**Task instructions:** What you return should be every line of the material, unchanged.

==== Data listing

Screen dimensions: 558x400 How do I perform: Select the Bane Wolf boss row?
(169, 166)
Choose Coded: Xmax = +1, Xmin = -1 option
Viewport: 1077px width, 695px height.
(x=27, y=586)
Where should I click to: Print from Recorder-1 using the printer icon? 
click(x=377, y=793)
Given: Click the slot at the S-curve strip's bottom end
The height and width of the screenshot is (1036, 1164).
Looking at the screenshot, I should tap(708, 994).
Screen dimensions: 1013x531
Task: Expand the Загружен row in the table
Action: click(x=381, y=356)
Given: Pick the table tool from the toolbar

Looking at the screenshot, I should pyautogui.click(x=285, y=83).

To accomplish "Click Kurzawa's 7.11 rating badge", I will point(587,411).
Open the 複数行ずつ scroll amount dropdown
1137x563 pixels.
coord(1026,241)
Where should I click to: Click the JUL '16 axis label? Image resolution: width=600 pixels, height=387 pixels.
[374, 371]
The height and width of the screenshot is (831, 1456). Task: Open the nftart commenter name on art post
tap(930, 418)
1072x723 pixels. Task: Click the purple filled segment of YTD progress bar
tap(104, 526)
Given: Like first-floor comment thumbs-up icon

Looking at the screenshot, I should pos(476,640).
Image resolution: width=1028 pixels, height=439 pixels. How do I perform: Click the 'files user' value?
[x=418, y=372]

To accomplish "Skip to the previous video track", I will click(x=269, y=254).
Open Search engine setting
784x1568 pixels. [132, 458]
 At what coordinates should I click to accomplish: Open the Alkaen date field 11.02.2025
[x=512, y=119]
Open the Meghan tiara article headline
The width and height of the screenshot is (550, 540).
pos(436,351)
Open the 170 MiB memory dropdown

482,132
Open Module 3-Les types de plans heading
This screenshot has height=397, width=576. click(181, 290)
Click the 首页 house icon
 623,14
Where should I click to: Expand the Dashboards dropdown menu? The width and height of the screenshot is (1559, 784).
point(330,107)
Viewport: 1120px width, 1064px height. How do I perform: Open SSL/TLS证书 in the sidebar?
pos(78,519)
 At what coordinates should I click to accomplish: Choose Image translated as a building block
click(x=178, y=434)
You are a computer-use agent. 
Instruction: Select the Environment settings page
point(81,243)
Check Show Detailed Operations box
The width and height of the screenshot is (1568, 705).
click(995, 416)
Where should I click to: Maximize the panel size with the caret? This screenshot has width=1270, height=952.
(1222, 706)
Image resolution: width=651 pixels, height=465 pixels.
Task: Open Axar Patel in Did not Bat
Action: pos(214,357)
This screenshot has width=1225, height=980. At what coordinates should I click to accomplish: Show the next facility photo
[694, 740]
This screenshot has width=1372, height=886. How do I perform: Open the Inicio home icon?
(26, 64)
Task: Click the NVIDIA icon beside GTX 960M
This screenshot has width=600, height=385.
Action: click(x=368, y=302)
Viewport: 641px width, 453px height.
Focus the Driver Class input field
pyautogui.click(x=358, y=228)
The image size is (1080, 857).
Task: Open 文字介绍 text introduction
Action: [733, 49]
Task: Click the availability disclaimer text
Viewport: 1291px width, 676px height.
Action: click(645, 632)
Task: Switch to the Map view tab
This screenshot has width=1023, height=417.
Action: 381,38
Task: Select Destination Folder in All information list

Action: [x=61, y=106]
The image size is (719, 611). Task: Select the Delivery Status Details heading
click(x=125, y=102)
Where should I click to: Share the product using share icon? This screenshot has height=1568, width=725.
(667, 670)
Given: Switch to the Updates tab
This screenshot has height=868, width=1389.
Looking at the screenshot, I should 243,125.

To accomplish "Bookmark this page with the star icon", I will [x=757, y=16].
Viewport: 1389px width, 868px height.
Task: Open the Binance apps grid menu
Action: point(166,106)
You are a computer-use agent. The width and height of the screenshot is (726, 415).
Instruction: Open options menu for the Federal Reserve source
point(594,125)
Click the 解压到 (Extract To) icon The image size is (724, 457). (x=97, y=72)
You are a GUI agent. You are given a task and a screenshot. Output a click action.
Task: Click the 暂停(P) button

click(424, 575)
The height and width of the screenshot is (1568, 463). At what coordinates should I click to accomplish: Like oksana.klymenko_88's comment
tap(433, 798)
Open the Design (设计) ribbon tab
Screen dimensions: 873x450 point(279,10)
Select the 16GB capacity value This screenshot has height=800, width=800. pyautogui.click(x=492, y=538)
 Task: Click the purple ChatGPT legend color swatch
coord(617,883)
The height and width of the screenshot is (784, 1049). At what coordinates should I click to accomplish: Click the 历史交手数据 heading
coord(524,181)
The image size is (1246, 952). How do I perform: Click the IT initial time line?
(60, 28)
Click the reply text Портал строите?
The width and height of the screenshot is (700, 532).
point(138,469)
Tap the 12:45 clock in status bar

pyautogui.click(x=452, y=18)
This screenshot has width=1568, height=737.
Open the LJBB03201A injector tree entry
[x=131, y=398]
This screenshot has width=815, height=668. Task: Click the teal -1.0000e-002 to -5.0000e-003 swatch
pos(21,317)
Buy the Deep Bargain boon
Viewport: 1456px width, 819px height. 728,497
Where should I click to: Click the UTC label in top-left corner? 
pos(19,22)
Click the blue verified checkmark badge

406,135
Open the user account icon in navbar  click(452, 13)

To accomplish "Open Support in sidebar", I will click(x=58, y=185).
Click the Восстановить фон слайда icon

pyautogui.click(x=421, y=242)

========

**Response:**
Screen dimensions: 558x400 How do I perform: Select the Bane Wolf boss row?
(169, 166)
Choose Coded: Xmax = +1, Xmin = -1 option
Viewport: 1077px width, 695px height.
(x=27, y=586)
Where should I click to: Print from Recorder-1 using the printer icon? 
click(x=377, y=793)
Given: Click the slot at the S-curve strip's bottom end
The height and width of the screenshot is (1036, 1164).
Looking at the screenshot, I should tap(708, 994).
Screen dimensions: 1013x531
Task: Expand the Загружен row in the table
Action: click(x=381, y=356)
Given: Pick the table tool from the toolbar

Looking at the screenshot, I should pyautogui.click(x=285, y=83).

To accomplish "Click Kurzawa's 7.11 rating badge", I will point(587,411).
Open the 複数行ずつ scroll amount dropdown
1137x563 pixels.
coord(1026,241)
Where should I click to: Click the JUL '16 axis label? Image resolution: width=600 pixels, height=387 pixels.
[374, 371]
The height and width of the screenshot is (831, 1456). Task: Open the nftart commenter name on art post
tap(930, 418)
1072x723 pixels. Task: Click the purple filled segment of YTD progress bar
tap(104, 526)
Given: Like first-floor comment thumbs-up icon

Looking at the screenshot, I should pos(476,640).
Image resolution: width=1028 pixels, height=439 pixels. How do I perform: Click the 'files user' value?
[x=418, y=372]

To accomplish "Skip to the previous video track", I will click(x=269, y=254).
Open Search engine setting
784x1568 pixels. [132, 458]
 At what coordinates should I click to accomplish: Open the Alkaen date field 11.02.2025
[x=512, y=119]
Open the Meghan tiara article headline
The width and height of the screenshot is (550, 540).
pos(436,351)
Open the 170 MiB memory dropdown

482,132
Open Module 3-Les types de plans heading
This screenshot has height=397, width=576. click(181, 290)
Click the 首页 house icon
 623,14
Where should I click to: Expand the Dashboards dropdown menu? The width and height of the screenshot is (1559, 784).
point(330,107)
Viewport: 1120px width, 1064px height. How do I perform: Open SSL/TLS证书 in the sidebar?
pos(78,519)
 At what coordinates should I click to accomplish: Choose Image translated as a building block
click(x=178, y=434)
You are a computer-use agent. 
Instruction: Select the Environment settings page
point(81,243)
Check Show Detailed Operations box
The width and height of the screenshot is (1568, 705).
click(995, 416)
Where should I click to: Maximize the panel size with the caret? This screenshot has width=1270, height=952.
(1222, 706)
Image resolution: width=651 pixels, height=465 pixels.
Task: Open Axar Patel in Did not Bat
Action: pos(214,357)
This screenshot has width=1225, height=980. At what coordinates should I click to accomplish: Show the next facility photo
[694, 740]
This screenshot has width=1372, height=886. How do I perform: Open the Inicio home icon?
(26, 64)
Task: Click the NVIDIA icon beside GTX 960M
This screenshot has width=600, height=385.
Action: click(x=368, y=302)
Viewport: 641px width, 453px height.
Focus the Driver Class input field
pyautogui.click(x=358, y=228)
The image size is (1080, 857).
Task: Open 文字介绍 text introduction
Action: [733, 49]
Task: Click the availability disclaimer text
Viewport: 1291px width, 676px height.
Action: click(645, 632)
Task: Switch to the Map view tab
This screenshot has width=1023, height=417.
Action: 381,38
Task: Select Destination Folder in All information list

Action: [x=61, y=106]
The image size is (719, 611). Task: Select the Delivery Status Details heading
click(x=125, y=102)
Where should I click to: Share the product using share icon? This screenshot has height=1568, width=725.
(667, 670)
Given: Switch to the Updates tab
This screenshot has height=868, width=1389.
Looking at the screenshot, I should 243,125.

To accomplish "Bookmark this page with the star icon", I will [x=757, y=16].
Viewport: 1389px width, 868px height.
Task: Open the Binance apps grid menu
Action: point(166,106)
You are a computer-use agent. The width and height of the screenshot is (726, 415).
Instruction: Open options menu for the Federal Reserve source
point(594,125)
Click the 解压到 (Extract To) icon The image size is (724, 457). (x=97, y=72)
You are a GUI agent. You are given a task and a screenshot. Output a click action.
Task: Click the 暂停(P) button

click(424, 575)
The height and width of the screenshot is (1568, 463). At what coordinates should I click to accomplish: Like oksana.klymenko_88's comment
tap(433, 798)
Open the Design (设计) ribbon tab
Screen dimensions: 873x450 point(279,10)
Select the 16GB capacity value This screenshot has height=800, width=800. pyautogui.click(x=492, y=538)
 Task: Click the purple ChatGPT legend color swatch
coord(617,883)
The height and width of the screenshot is (784, 1049). At what coordinates should I click to accomplish: Click the 历史交手数据 heading
coord(524,181)
The image size is (1246, 952). How do I perform: Click the IT initial time line?
(60, 28)
Click the reply text Портал строите?
The width and height of the screenshot is (700, 532).
point(138,469)
Tap the 12:45 clock in status bar

pyautogui.click(x=452, y=18)
This screenshot has width=1568, height=737.
Open the LJBB03201A injector tree entry
[x=131, y=398]
This screenshot has width=815, height=668. Task: Click the teal -1.0000e-002 to -5.0000e-003 swatch
pos(21,317)
Buy the Deep Bargain boon
Viewport: 1456px width, 819px height. 728,497
Where should I click to: Click the UTC label in top-left corner? 
pos(19,22)
Click the blue verified checkmark badge

406,135
Open the user account icon in navbar  click(452, 13)

To accomplish "Open Support in sidebar", I will click(x=58, y=185).
Click the Восстановить фон слайда icon

pyautogui.click(x=421, y=242)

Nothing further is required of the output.